How can researchers resolve discrepancies between phospho-IRF3 (S386) detection and functional outcomes?

Discrepancies between phosphorylation detection and functional outcomes may arise for several reasons:

• Threshold effects: A certain threshold of S386 phosphorylation may be required for functional activation

  • Solution: Quantify phosphorylation levels relative to total IRF-3 and correlate with functional readouts

• Additional regulatory mechanisms: S386 phosphorylation is necessary but may not be sufficient for full activation

  • Solution: Assess additional modifications like S396 phosphorylation or IRF-3 dimerization

• Context-dependent requirements: Different cell types may have varying requirements for IRF-3 activation

  • Solution: Compare results across multiple cell types and experimental conditions

• Temporal dynamics: The duration of S386 phosphorylation may be more important than peak intensity

  • Solution: Perform detailed time-course analyses and area-under-curve calculations

• Subcellular localization: Phosphorylated IRF-3 must translocate to the nucleus to exert its function

  • Solution: Combine phospho-detection with localization studies (nuclear/cytoplasmic fractionation or imaging)

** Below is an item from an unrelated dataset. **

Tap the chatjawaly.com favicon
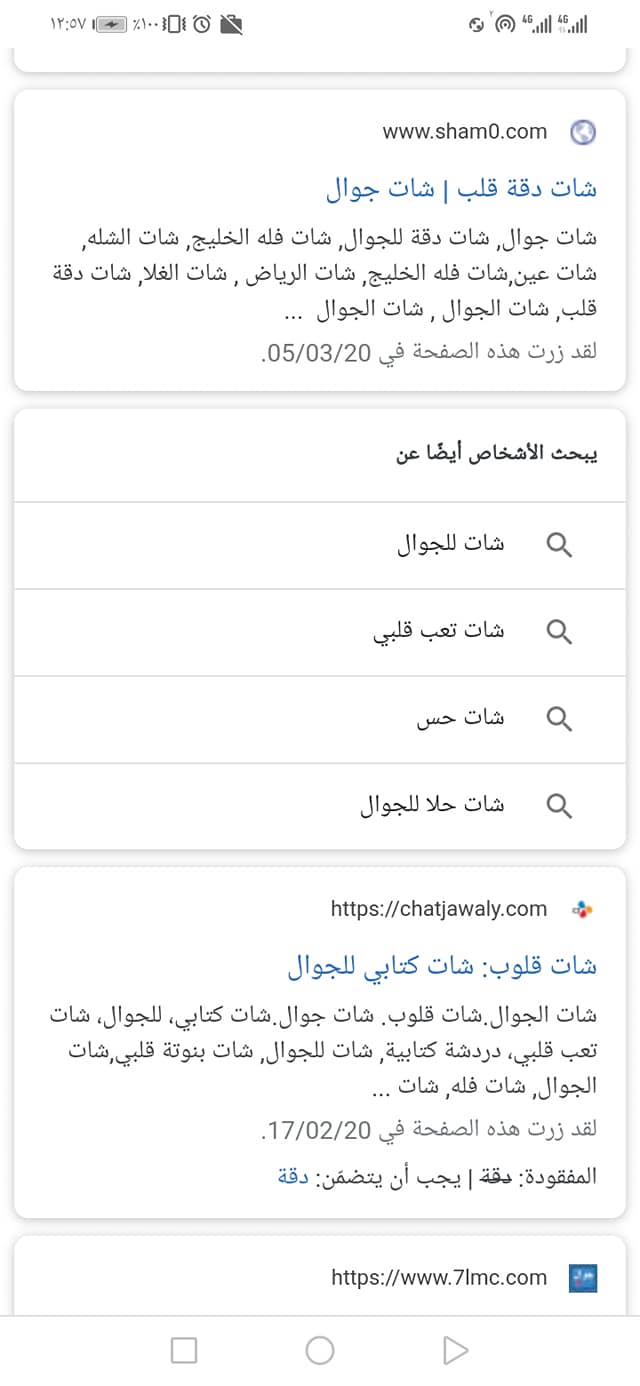Viewport: 640px width, 1386px height. tap(583, 909)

What factors might affect the phosphorylation state of IRF-3 at S386 in experimental settings?

Several experimental factors can influence IRF-3 phosphorylation status:

• Cell culture conditions: Confluency, serum starvation, and passage number can affect baseline pathway activation

• Spontaneous activation: Some cell lines (particularly cancer cells) may show constitutive pathway activation

• Mycoplasma contamination: Can trigger innate immune responses and IRF-3 activation

• Transfection reagents: May induce innate immune signaling and non-specific IRF-3 phosphorylation

• Sample handling: Mechanical stress during harvesting can activate stress pathways

• Cross-talk from other pathways: NF-κB activation or interferons present in the culture can influence results

• Antibody storage and handling: Freeze-thaw cycles or improper storage can reduce antibody specificity

Understanding these factors is essential for designing controlled experiments that yield reproducible and interpretable results when studying IRF-3 phosphorylation and activation.

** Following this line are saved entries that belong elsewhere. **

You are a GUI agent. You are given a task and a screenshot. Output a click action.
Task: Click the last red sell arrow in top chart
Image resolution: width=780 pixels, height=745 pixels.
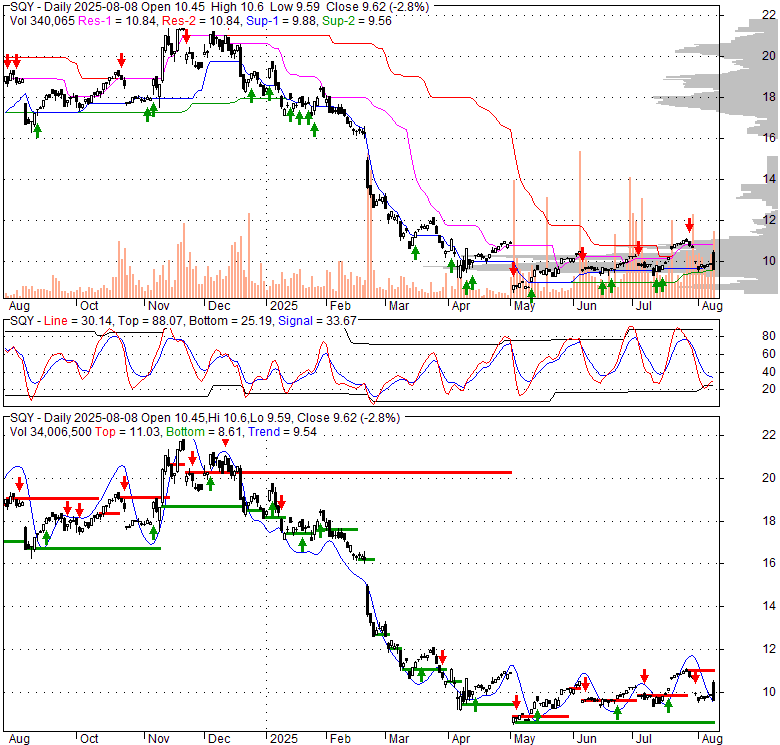[689, 225]
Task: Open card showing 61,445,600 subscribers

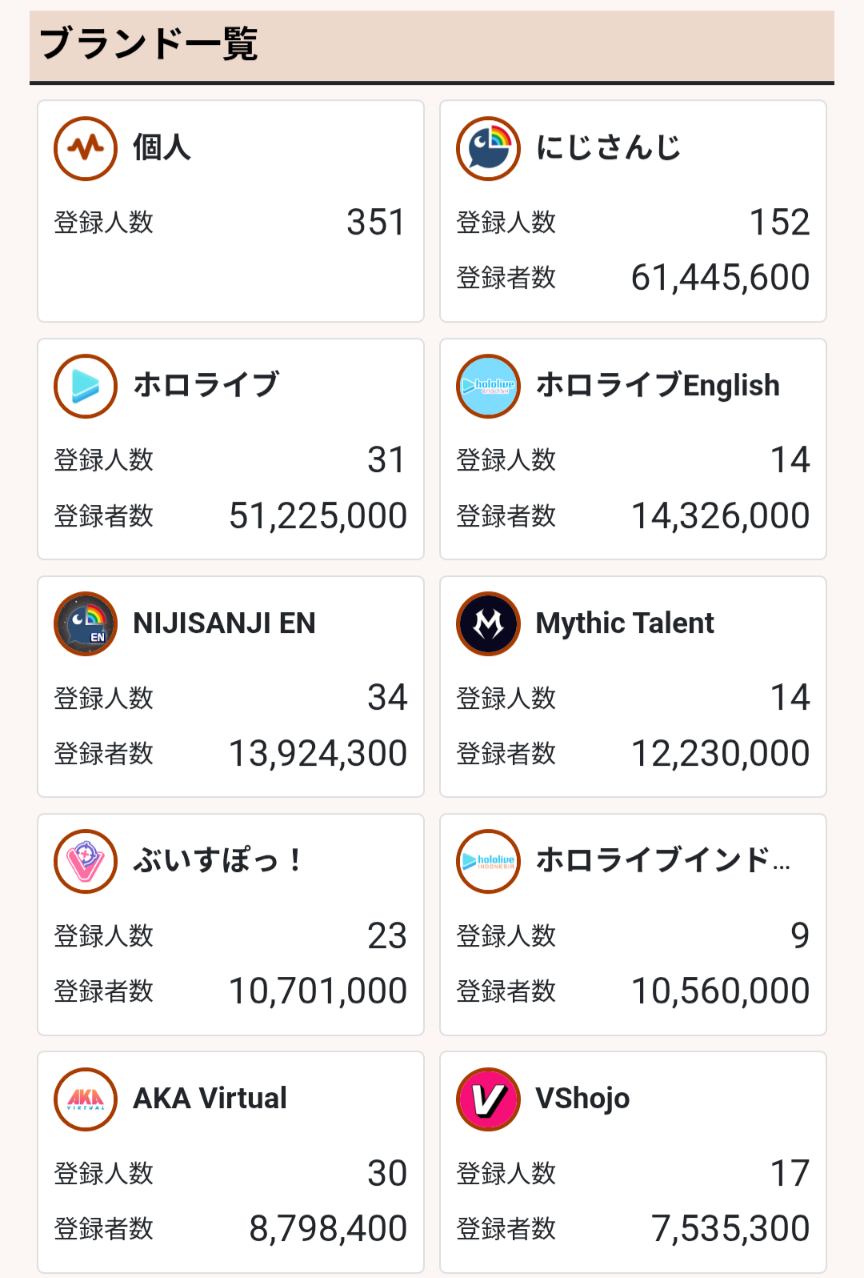Action: [633, 211]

How are phospho-IRF3 (S386) antibodies being applied in viral immunity research?

Phospho-IRF3 (S386) antibodies have become essential tools for investigating antiviral immune responses. The detection of S386 phosphorylation serves as a direct readout of pattern recognition receptor activation following viral infection. Recent advanced applications include:

• High-throughput screening of viral immune evasion factors that specifically target IRF-3 phosphorylation

• Real-time monitoring of IRF-3 activation kinetics in living cells using phospho-specific antibody-based biosensors

• Comparative analysis of IRF-3 activation profiles across different viral pathogens

• Evaluation of candidate antiviral compounds for their ability to modulate IRF-3 activation

The HTRF-based phospho-IRF3 (S386) detection platform has enabled increased throughput compared to traditional ELISA/Western blot approaches, facilitating larger-scale studies from basic research through preclinical drug discovery phases .

What structural insights have been gained from phospho-IRF3 (S386) research?

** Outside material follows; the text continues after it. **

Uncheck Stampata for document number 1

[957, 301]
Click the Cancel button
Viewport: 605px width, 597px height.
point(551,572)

Structural studies utilizing phosphomimetic mutations and co-crystallization with binding partners have revealed remarkable insights into IRF-3 activation mechanisms:

The crystal structure of the IRF-3 S386/396E phosphomimetic mutant bound to CBP demonstrates that:

• The IRF-3 dimer interface can be subdivided into a smaller central region and tail-mediated interactions

• Hydrophobic interactions among Leu299, Leu300, and Trp358 form the core of the central dimer interface

• The C-terminal tail contributes more than two-thirds of the total buried surface area (~3,800 Ų)

• The phosphomimetic pLxIS motif interacts with a neighboring IRF-3 molecule similarly to how the phosphorylated pLxIS motif of STING interacts with IRF-3

These structural insights have profound implications for understanding the molecular basis of innate immune signaling and may inform the development of therapeutics targeting this pathway.